Directives:
A – Answer these questions about the payment options thread:
(i) What three reasons does it give for so few online stores offering AlertPay?
(ii) For how long has ETcome proven to be a very reliable partner?
(iii) According to pokefloote, why do many forum users rely on shops that use PayPal?
B – Can you carry the payment options thread on past its last line?
==== Article ====
Paypal being gone, what payment options does that leave you? If you are looking to purchase a product from such sites, there are not a lot of options left. Let's go through the few methods still available to date:






Note that only a very small selection of online stores offer AlertPay as a payment method, due to their poor service, the lack of options for merchants and their excessively high fees. Ultimately you will probably have to resort to *online bank card payment*, usually both credit and regular debit cards being accepted. This method consists in using, at the time of the payment, an external payment gateway hosted on the (secure) website of a bank. Once the bank receives your card information, it proceeds to transferring the money to the seller and notifies the store that the payment has been made. In most cases the seller doesn't get to receive or store your bank card information, although it may happen in particular situations.

Naturally, it can prove difficult to resort to using your bank card for online payments. Credit card fraud has always existed and will always exist. Besides, your bank does not offer the same level of protection as Paypal (disputes, case resolution and such). Which is why *we recommend that you use bank card payments only on the most reliable sites*. Be particularly cautious when purchasing something online on a site that is not widely popular.

Lastly if you're in the market for flashcarts in particular, we will of course suggest that you make your purchases on our partner website ETcome. They have proven to be a very reliable partner for the past 6 months and by trusting them with your purchases, you are also *helping* *us* to maintain our site alive as they provide the necessary income for all our servers and other expenses.


----------



## pokefloote (Apr 5, 2012)

That's sad. I know a lot of users on this forum rely on shops that use paypal because they are too young for credit cards.
==== Data shown ====
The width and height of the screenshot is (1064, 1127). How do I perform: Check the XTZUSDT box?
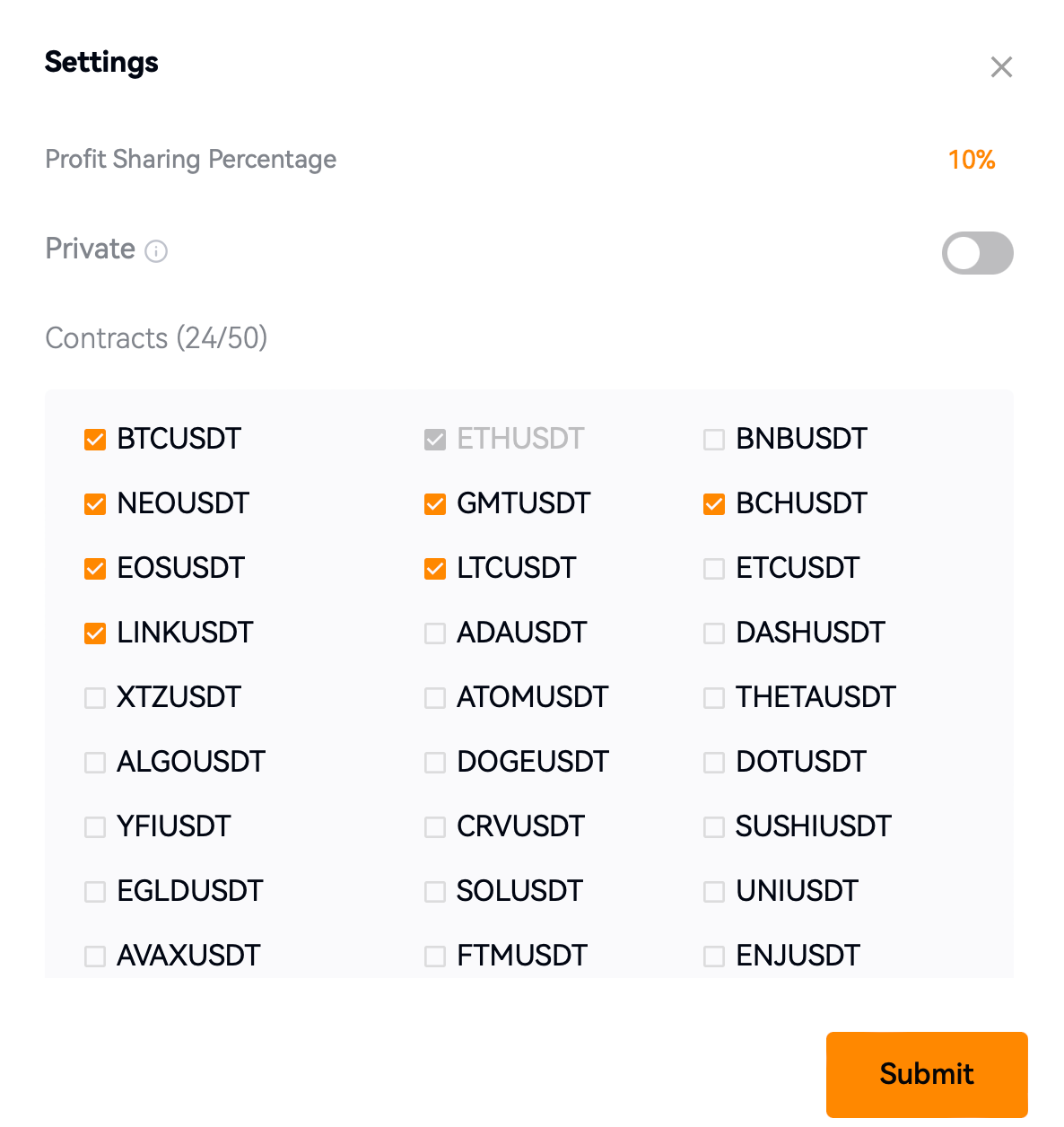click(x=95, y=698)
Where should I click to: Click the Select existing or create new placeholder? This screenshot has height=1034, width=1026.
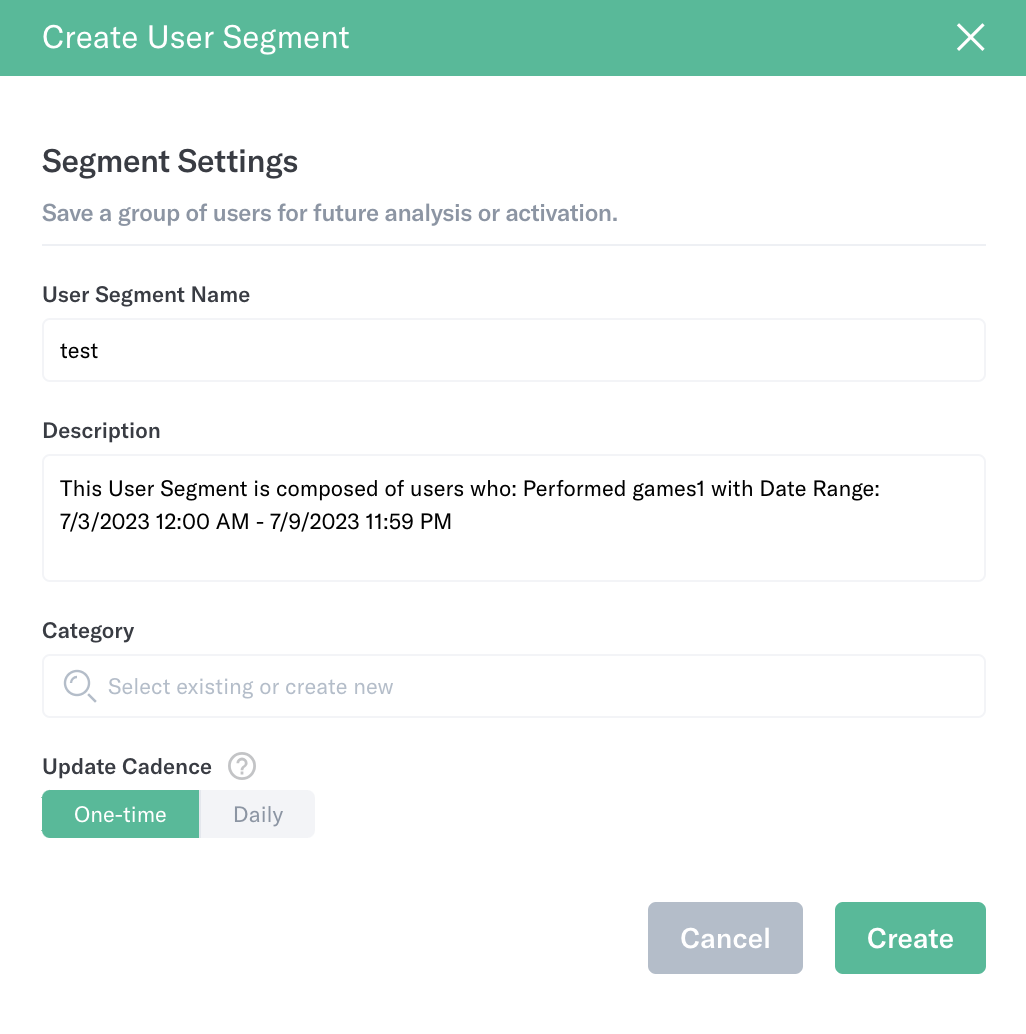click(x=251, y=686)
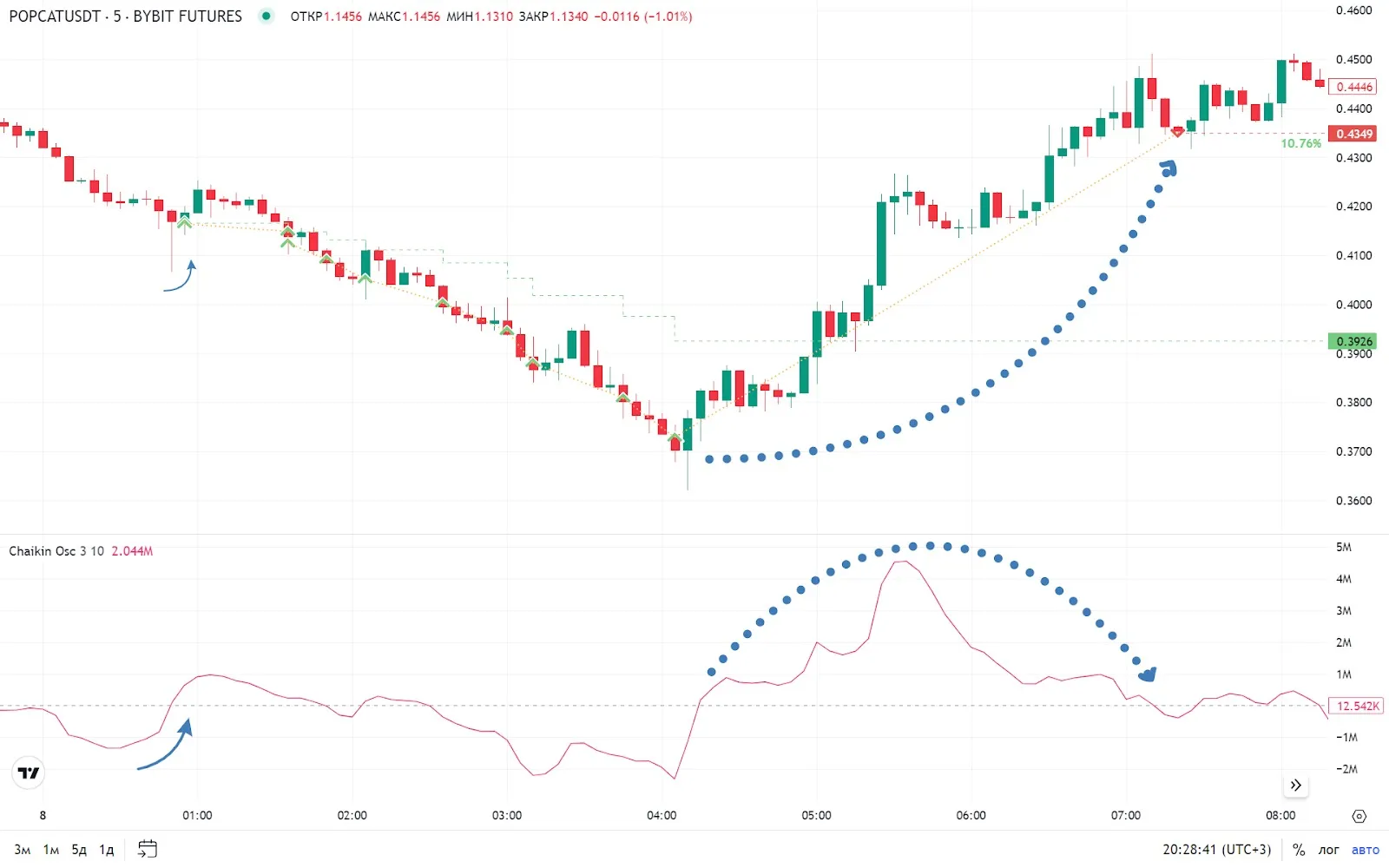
====
Results for the exercise:
A –
(i) Poor service, the lack of options for merchants, and excessively high fees.
(ii) The past 6 months.
(iii) They are too young for credit cards.

B –
Guess it can't be helped though. Most people use flashcarts illegally. I doubt hundreds of american children have imported Pokemon x Nobunaga's Ambition and are using a flashcart to play a translated backup of their own copy.


----------



## andy26129 (Apr 5, 2012)

Ive always hated Paypal with all my Internethearts, they should have won worst company in America. Im I right sprinkle covered tempers.


----------



## 431unknown (Apr 5, 2012)

That blows goat cock.


----------



## shakirmoledina (Apr 5, 2012)

no wonder lulz hacked the guys. they seem to ignore the fact tht it is allowed in some countries or they cracking down based on their country's law? they seem to be taking advantage of their market position. i guess cc or dc is probably a good option for now.

PS - even shaun decided to post a sarcastic image.


----------



## ZAFDeltaForce (Apr 5, 2012)

shakirmoledina said:


> no wonder lulz hacked the guys. they seem to ignore the fact tht it is allowed in some countries or they cracking down based on their country's law? they seem to be taking advantage of their market position. i guess cc or dc is probably a good option for now.
> 
> *PS - even shaun decided to post a sarcastic image.*


You mean Costello? 

This sucks. Hope my R4 and Supercards lasts


----------



## Mr. Prince (Apr 5, 2012)

I kinda knew that something like this was coming, so I bought another copy of each flashcart I own


----------



## YayMii (Apr 5, 2012)

Oh, ass. Just when my brother decided he was going to buy himself a 3DS and a DStwo. Well at least there's the option of buying a Visa gift card and using that to make the online purchase more securely.


----------



## id242 (Apr 5, 2012)

A few alternatives to paypal.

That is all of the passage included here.